La plus grande partie de la via Alibert est aujourd’hui occupée, à droite, par l’ensemble architectural de l’Institut de Mérode. Il s’agit d’un complexe d’enseignement géré par les frères des Ecoles Chrétiennes ou Lassaliens. Il accueille environ 850 élèves au sein d’une école élémentaire, d’un lycée scientifique et d’un lycée classique.

A l’origine, en 1850, les frères des Ecoles Chrétiennes souhaitaient ouvrir une école française à Rome pour les enfants des officiers français présents dans la cité, ce qui était une innovation en regard des activités des Lassaliens qui étaient plutôt dirigées vers des écoles primaires pour les classes populaires. Cet établissement s’installa près de la fontaine de Trévi et, avec l’appui du gouvernement français, développa ses activités en accueillant également des élèves romains. En 1858, elle comprenait 396 élèves, dont seulement 160 français. Mais, en 1870, avec le départ des troupes françaises et l’instauration du nouvel Etat, l’école disparut.

Il revient à Federico Francesco Saverio de Mérode (1820 / 1874), d'ancienne famille noble franco - belge, de laquelle serait également issue la beaucoup plus célèbre Cléo de Mérode (mais pour des raisons bien différentes), de fonder une modeste garderie d’enfants. A cette garderie s’ajoutera un collège et l’ensemble sera transféré dans de nouveaux bâtiments, inaugurés en 1903, Via d’Alibert.

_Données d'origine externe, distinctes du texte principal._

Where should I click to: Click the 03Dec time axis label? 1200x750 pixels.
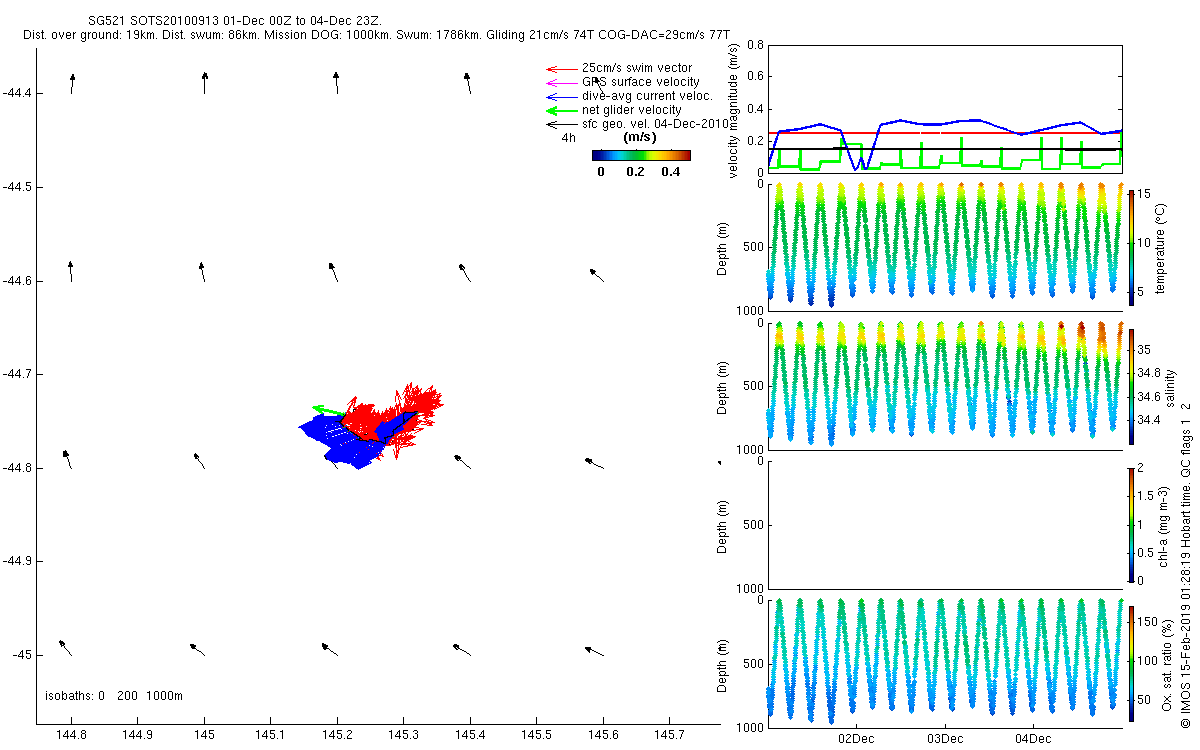tap(944, 739)
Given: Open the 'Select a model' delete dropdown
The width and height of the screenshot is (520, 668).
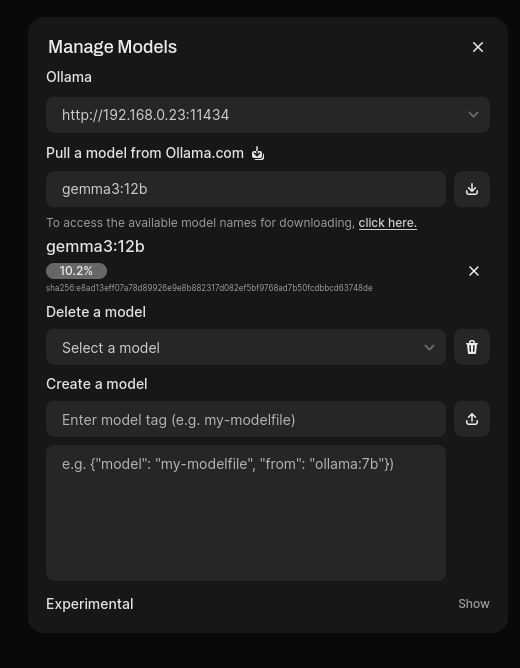Looking at the screenshot, I should point(246,347).
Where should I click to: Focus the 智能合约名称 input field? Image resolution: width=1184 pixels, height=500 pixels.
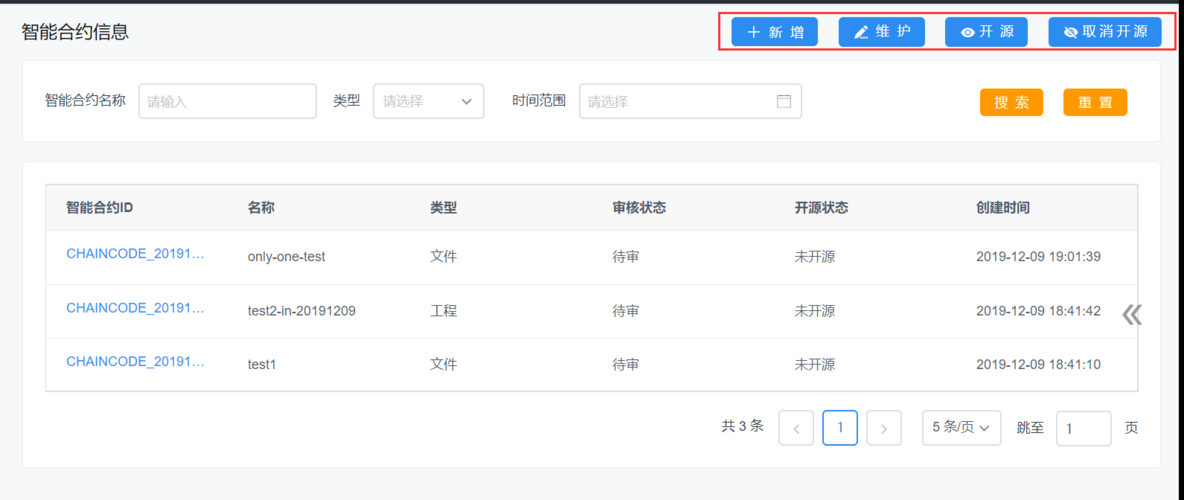coord(227,101)
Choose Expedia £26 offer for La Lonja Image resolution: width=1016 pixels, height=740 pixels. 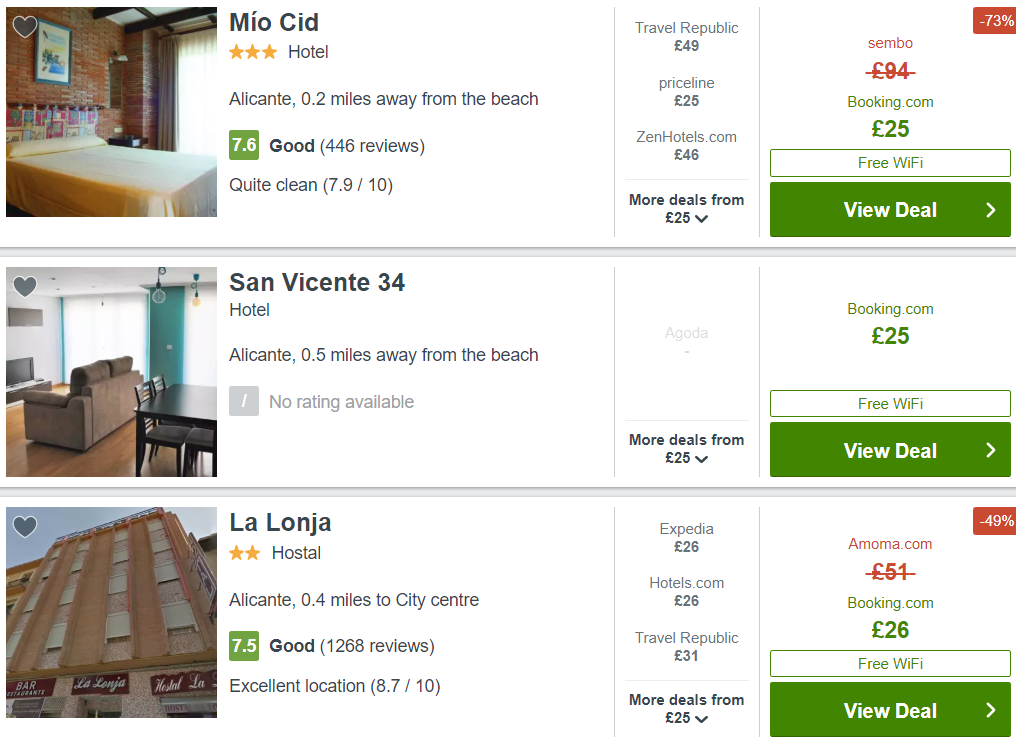point(686,538)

Saverio de Mérode, chambellan du pape Pie IX et ancien soldat de la Légion étrangère française, était responsable des troupes pontificales depuis 1850. En 1860, face à la situation critique des Etats de l’Eglise, menacés par les Piémontais comme par les Garibaldiens, il avait lancé un large appel à l’enrôlement de volontaires internationaux pour la défense de la papauté, demandant au général La Moricière de réorganiser l’armée pontificale.

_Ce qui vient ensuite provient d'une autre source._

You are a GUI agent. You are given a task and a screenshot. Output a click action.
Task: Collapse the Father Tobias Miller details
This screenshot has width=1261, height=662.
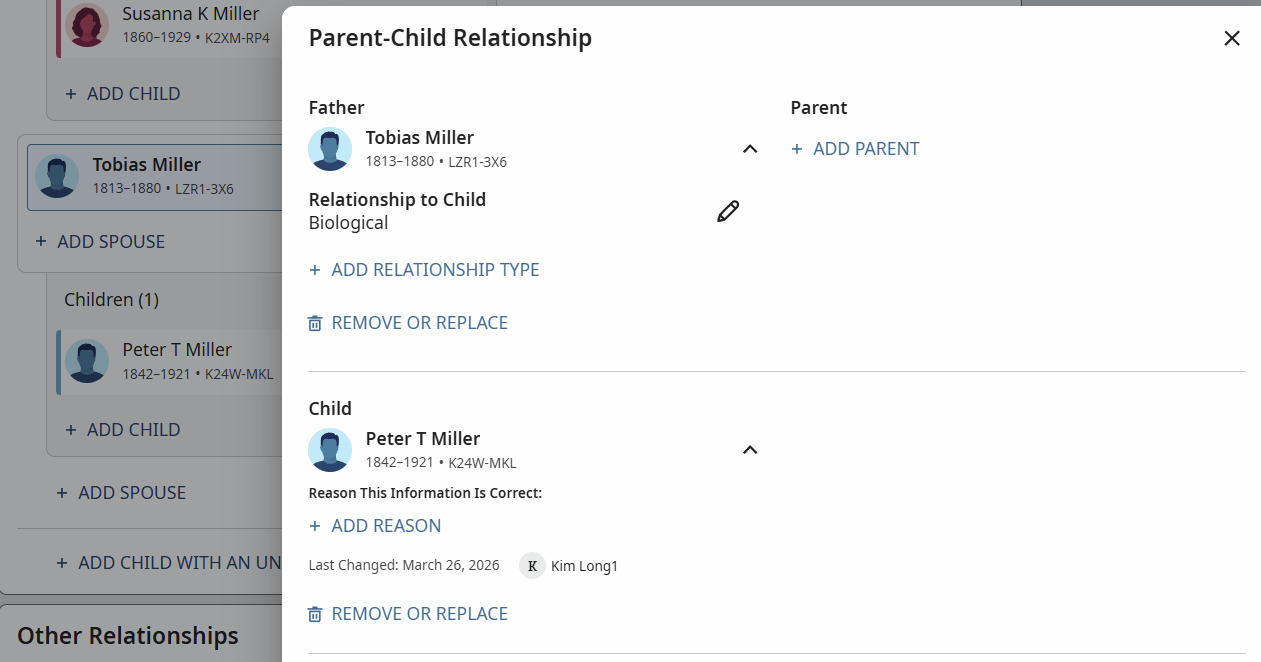(x=750, y=149)
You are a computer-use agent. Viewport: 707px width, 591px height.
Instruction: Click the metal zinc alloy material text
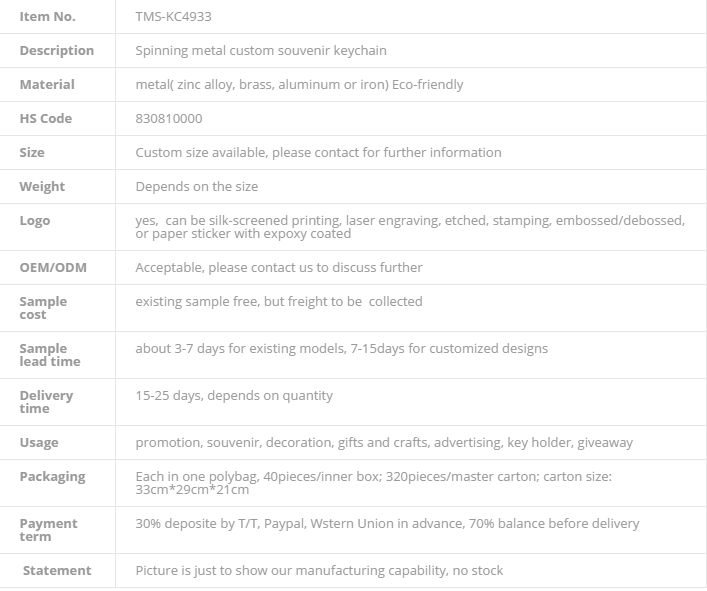point(299,85)
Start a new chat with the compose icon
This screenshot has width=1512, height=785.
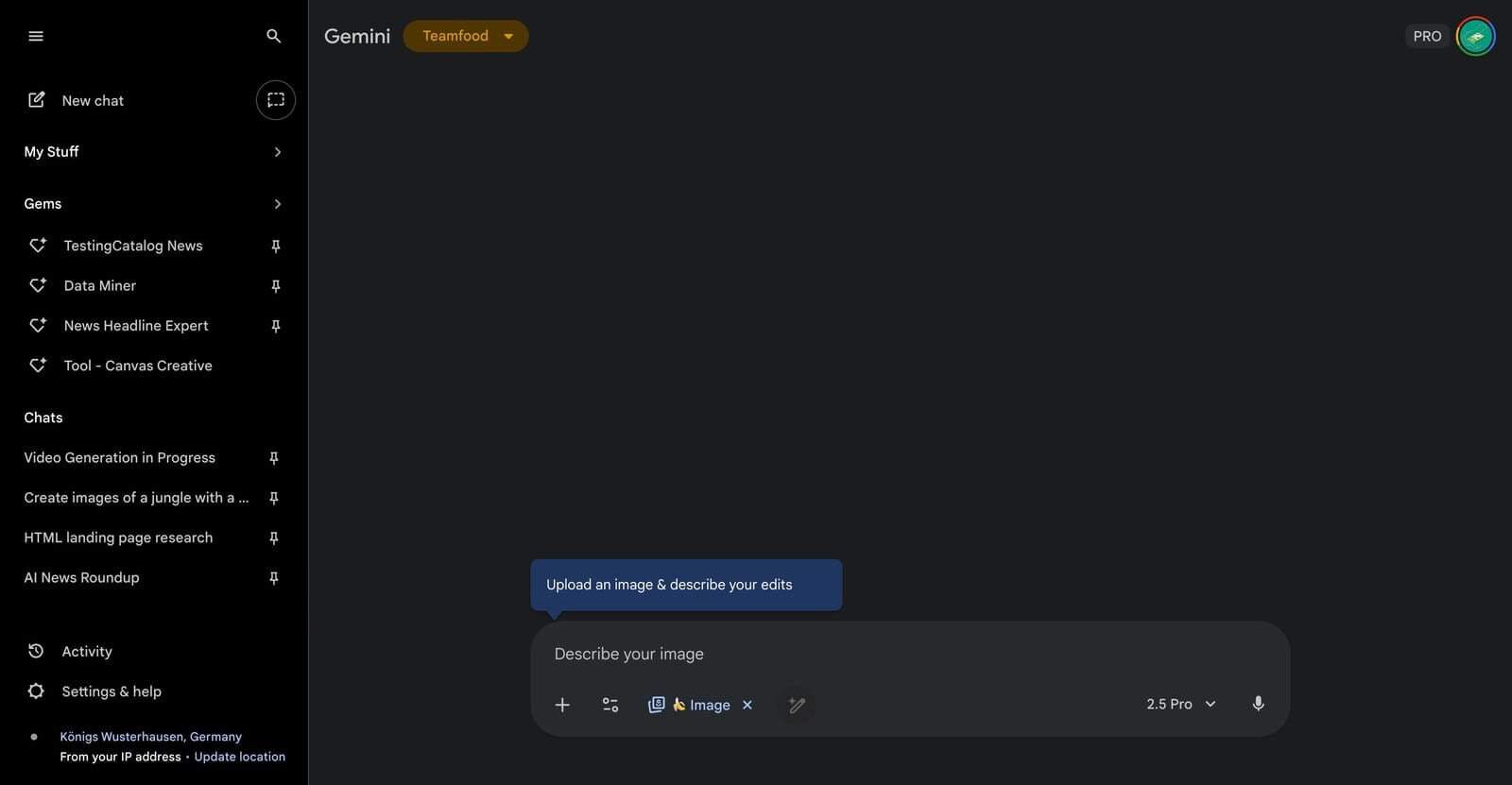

En 1861, les volontaires français et belges furent constitués en un bataillon de tirailleurs avec un uniforme inspiré de celui des zouaves, proposition acceptée par le pape lui-même : une courte veste à soutaches rouges au col dégagé, un grand pantalon bouffant retenu par une large ceinture rouge et un petit képi à visière carrée. Ce qui aurait fait dire à un cardinal : « C'est bien une idée de Français d'habiller en musulmans les soldats du pape ! ». Le bataillon de tirailleurs fut désormais connu sous le nom de « zouaves pontificaux ». Jusqu'en 1864, le bataillon des zouaves était une petite troupe de 300 à 600 hommes. Celle-ci a progressivement augmenté jusqu’à atteindre 3 200 homme à la chute des Etats pontificaux en 1870. Entre 1861 et 1870, elle vit passer 10 000 conscrits, issus de 25 nations différentes (Hollandais, Français et Belges, mais aussi Suisses, Allemands, Italiens, Canadiens, etc.). Plus d’un tiers des Français provenaient de Bretagne et de Vendée dont notamment des descendants des contre-révolutionnaires des guerres de Vendée, De Charrette et Cathelineau ! Si les recrues étaient d’origines nationales diverses, entre un de Mérode, un Lamoricière et les descendants des Chouans, il y avait une certaine concordance idéologique : papistes, légitimistes, antirépublicains et, pour tout dire, réactionnaires !

Les zouaves pontificaux se battirent essentiellement contre les troupes garibaldiennes dans la défense du confetti pontifical, le Latium, notamment le 3 novembre 1867 avec les troupes françaises, à Mentana, à vingt kilomètres au Nord-est de Rome. Le 20 septembre 1870 ils participent à la défense de Rome contre l’armée du Roi d’Italie mais, dès les premiers coups de canon des assaillants, le pape capitule et, le lendemain, le corps est dissous et les soldats rapatriés dans leurs pays d’origine.

Mais revenons à la via Alibert et la via Margutta, de petites rues tranquilles, sans trottoirs comme toutes les rues de l’ancienne Rome, mais où la circulation automobile est heureusement rare.

 « Et, un autre soir, il rentra heureux, en leur racontant qu’il venait enfin de s’expliquer le singulier effet que lui faisaient les rues de l’ancienne Rome, autour du Capitole et sur la rive gauche du Tibre, là où les masures se collaient aux flancs des grands palais princiers ; c’était qu’elles n’avaient pas de trottoirs et que les piétons marchaient au milieu, à l’aise, parmi les voitures, sans avoir jamais l’idée de filer aux deux bords contre les façades »[1].